TASK LIST:
a) From the El NoNo editorial, extract the part that opens with the words containing "Never heard of" and closes with "maybe even both.".
b) Continue the El NoNo editorial from where it stops.

* BEGIN EXCERPTED PASSAGE *

Warren Shoulberg PUBLISHER/EDITORIAL DIRECTORWarren Shoulberg PUBLISHER/EDITORIAL DIRECTOR
YOU KNOW A LL ABOUT El Niño and La Niña and all the other weather patterns out there that seem to wreck havoc with the climate.
     Well, perhaps you are less familiar with another climatic occurrence we've seen an awful lot of over the past few years: El NoNo.
     Never heard of it? Sure you have. In fact, depending on your place on the product food chain of the home business, you've been a prime cause of it or a suffering victim ... maybe even both.
     Just like El Niño and El Niña, the El NoNo weather pattern has been defined by one prevailing wind characteristic: When a price increase is discussed, it is blown away - quickly and decisively.
     But unlike its namesake climatologic partners, El NoNo has not lasted a scant year or two and then moved on to some other weather zone. It has been lumbering over the home business for the better part of a decade. Probably longer.

* END EXCERPTED PASSAGE *
* BEGIN SUPPLIED INFORMATION *

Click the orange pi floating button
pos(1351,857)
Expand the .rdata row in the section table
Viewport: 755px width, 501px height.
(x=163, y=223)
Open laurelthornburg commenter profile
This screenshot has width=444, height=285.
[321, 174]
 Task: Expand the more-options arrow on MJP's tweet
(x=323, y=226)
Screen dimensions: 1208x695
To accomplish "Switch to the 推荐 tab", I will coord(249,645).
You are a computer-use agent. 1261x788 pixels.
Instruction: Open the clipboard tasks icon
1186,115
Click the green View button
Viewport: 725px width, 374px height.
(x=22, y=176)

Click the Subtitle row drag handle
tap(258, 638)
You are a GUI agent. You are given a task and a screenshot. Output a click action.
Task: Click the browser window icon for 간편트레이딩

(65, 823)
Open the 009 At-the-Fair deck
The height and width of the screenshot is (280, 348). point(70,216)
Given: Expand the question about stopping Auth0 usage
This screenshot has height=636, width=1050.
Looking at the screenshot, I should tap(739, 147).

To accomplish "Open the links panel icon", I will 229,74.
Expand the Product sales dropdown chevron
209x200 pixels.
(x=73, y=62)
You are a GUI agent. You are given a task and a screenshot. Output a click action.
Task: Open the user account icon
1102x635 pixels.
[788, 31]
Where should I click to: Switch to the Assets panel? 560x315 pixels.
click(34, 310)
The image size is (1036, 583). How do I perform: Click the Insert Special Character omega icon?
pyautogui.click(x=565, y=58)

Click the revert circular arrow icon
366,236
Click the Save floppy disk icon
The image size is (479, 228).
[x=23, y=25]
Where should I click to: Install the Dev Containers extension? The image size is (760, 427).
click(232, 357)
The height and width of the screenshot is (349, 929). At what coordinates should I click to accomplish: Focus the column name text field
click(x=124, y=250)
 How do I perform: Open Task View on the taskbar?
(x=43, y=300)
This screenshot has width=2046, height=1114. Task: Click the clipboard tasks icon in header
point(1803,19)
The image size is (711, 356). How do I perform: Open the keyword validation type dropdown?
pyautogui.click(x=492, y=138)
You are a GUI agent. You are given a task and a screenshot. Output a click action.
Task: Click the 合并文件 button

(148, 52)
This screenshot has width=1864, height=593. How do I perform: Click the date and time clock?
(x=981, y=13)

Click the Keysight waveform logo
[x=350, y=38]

* END SUPPLIED INFORMATION *

RESULTS IN ORDER:
a)
Never heard of it? Sure you have. In fact, depending on your place on the product food chain of the home business, you've been a prime cause of it or a suffering victim ... maybe even both.

b)
     It's been at least that long since the industry has had any real discussions about raising prices. In fact, with Asian imports looming ever larger, product de-specing running amok at a frightening pace and the basic laws of supply and demand coming into play, prices have largely gone down, not up.
     If you ever thought a home textiles product price was too high, all you had to do was wait a minute and a new, lower one would be coming right along.
     The length and depth of all of this has produced an entire generation of retail buyers and merchandising staffs that has never been approached with higher prices, much less had to implement them. This generation is affectionately known as Generation No.
     Generation No operating in a climate dominated by El NoNo produced a decade-long perfect storm of resistance to the very idea of increased prices. And to be fair, this is not unique to the home textiles industry: Most consumer products cost less than they did ten years ago.
     But the winds are clearly shifting. The sheets have hit the fan and the climate patterns are changing. OK, enough metaphors: All of this textiles stuff is going to cost more.
     At the most recent market in New York, there were real legitimate discussions about price increases. Not about if, but about how much.
     So, what's the forecast for the coming business climate? (Yes, back to the weather wordplay.) Frankly, predicting how this all turns out is likely to be about as accurate as the guy on the TV weather report. There are just too many variables and not enough historical data to make totally believable statements.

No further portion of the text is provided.